草食チームも目をキラキラさせて俺を見ている。
「こいつらも行きたいみたいだな、じゃあチーム名……あ、そりゃあこれだろう」
ニンマリ笑って呟いた俺は、チーム名にそれを書き込みクーヘンに見せた。
それを読んだ彼も、堪える間も無く吹き出した。
「た、確かに、我々にはこれ以上無いぴったりの名前ですね。ええ、良いですね、それで行きましょう」
俺達は、拳を付き合わせて笑い合った。
「じゃあ、これでお願いします」
書きあがった書類をエルさんに渡して、規定の参加料の金貨二枚をそれぞれ払った。
「じゃあ手続きしておくよ。いやあ、これは祭りが楽しみになったな」
書類をまとめて立ち上がったエルさんが出て行こうとするので、俺は思わずその後ろ姿に向かって叫んだ。
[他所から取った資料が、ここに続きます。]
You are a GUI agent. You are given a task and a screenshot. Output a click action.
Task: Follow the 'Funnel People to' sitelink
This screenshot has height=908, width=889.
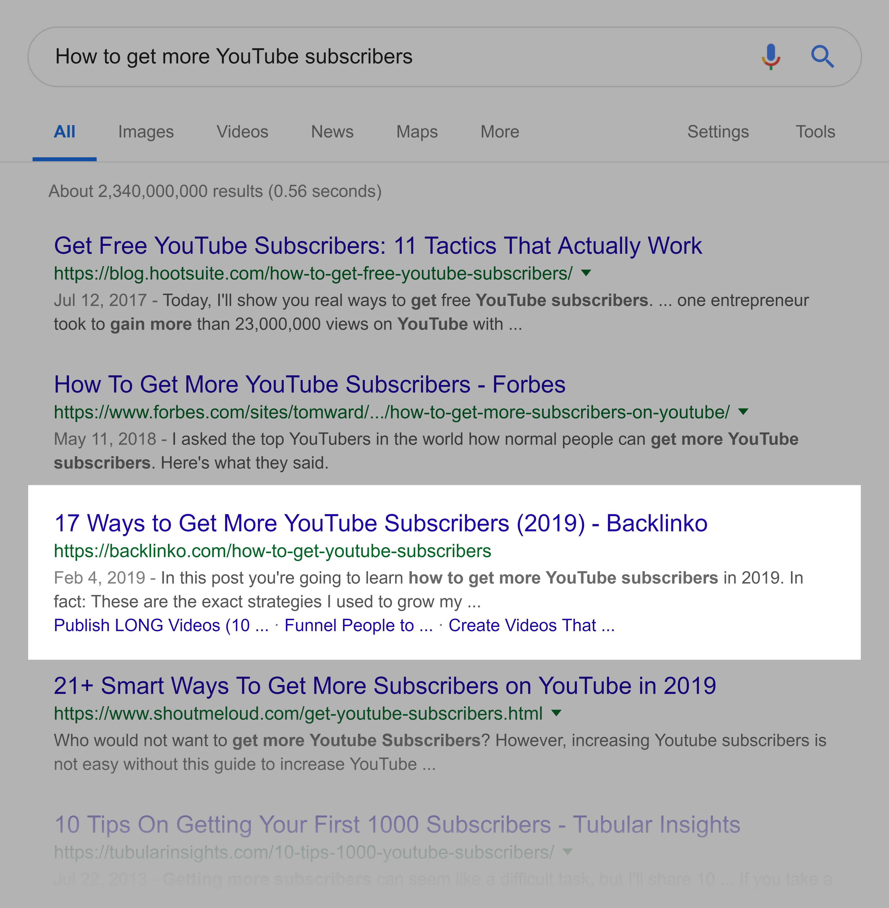click(x=359, y=625)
「あの! ここの宿泊所って空いてますか? その祭りまでの十五日間、俺達部屋を借りたいんですけど」
振り返ったエルさんは、驚いたように目を瞬いてそれから笑顔になった。
「もちろん。それなら庭付きの部屋があるよ。じゃあその手続きは一階へどうぞ」
態とらしくお辞儀をされて、俺達も笑って立ち上がり、とにかく宿を確保する為にエルさんの後に続き、一階の受付へ向かったのだった。